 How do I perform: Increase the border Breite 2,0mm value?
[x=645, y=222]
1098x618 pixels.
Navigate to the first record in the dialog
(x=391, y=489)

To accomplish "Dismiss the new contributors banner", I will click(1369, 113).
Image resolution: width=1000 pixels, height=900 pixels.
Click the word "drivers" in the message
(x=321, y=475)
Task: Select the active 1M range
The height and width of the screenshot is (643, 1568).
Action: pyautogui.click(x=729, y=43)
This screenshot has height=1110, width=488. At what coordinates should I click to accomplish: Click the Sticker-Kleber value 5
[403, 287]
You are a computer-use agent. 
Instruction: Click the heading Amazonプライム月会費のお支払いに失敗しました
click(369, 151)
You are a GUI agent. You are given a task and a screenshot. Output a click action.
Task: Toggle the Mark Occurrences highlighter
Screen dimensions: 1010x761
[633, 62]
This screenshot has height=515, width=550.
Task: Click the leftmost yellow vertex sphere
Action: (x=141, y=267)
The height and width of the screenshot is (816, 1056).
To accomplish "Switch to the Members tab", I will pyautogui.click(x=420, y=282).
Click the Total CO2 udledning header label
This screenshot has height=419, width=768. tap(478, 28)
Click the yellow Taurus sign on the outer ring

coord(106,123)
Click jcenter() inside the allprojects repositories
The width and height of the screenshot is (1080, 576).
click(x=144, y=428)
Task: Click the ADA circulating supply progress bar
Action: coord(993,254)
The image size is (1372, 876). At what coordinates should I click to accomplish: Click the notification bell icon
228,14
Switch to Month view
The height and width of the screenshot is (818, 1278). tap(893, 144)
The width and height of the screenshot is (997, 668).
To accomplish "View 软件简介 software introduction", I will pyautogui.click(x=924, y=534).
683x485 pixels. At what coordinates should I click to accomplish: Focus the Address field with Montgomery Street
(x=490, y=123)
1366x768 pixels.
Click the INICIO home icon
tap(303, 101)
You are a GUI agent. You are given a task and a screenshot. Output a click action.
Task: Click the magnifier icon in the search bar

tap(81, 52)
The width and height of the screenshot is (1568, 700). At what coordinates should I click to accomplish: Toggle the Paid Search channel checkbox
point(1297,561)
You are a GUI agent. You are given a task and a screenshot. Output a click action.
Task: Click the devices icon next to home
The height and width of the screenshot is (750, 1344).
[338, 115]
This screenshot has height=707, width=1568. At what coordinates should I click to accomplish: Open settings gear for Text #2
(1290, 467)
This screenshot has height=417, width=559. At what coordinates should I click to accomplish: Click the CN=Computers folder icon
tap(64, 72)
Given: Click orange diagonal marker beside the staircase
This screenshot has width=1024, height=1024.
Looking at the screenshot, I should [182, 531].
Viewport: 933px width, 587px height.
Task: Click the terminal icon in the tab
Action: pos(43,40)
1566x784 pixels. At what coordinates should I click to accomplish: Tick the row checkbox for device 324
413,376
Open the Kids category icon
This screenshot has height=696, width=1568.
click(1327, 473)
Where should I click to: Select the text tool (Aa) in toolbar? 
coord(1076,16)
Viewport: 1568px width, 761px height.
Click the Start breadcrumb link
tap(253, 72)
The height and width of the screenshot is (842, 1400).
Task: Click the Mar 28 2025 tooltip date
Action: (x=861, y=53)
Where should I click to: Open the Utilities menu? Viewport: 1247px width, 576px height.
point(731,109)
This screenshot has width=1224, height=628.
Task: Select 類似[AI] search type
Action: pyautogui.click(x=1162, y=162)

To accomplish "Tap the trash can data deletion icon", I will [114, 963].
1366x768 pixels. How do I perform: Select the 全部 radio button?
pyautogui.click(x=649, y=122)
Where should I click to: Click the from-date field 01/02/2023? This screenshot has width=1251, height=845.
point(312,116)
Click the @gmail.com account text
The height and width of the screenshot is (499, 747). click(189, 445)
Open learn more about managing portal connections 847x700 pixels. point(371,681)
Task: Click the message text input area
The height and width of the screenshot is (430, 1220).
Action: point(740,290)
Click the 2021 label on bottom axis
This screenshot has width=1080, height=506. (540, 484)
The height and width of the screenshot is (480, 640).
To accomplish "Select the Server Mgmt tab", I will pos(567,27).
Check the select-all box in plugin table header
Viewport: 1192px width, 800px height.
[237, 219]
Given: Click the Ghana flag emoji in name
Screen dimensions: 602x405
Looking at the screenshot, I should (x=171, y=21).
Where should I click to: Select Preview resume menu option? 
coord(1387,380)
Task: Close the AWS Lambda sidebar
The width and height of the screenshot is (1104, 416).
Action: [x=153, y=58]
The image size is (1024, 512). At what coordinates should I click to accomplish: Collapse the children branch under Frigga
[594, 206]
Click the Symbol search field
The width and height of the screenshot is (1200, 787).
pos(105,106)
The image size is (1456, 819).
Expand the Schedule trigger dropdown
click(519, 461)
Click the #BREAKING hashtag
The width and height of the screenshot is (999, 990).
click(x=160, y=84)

• [WORK INSTRUCTION]: Every line from the one containing "The width and height of the screenshot is (1200, 787)." through the last line above should be retyped exactly; no other lines are wanted.

• [SOLUTION TO THE PROBLEM]:
The width and height of the screenshot is (1200, 787).
pos(105,106)
The image size is (1456, 819).
Expand the Schedule trigger dropdown
click(519, 461)
Click the #BREAKING hashtag
The width and height of the screenshot is (999, 990).
click(x=160, y=84)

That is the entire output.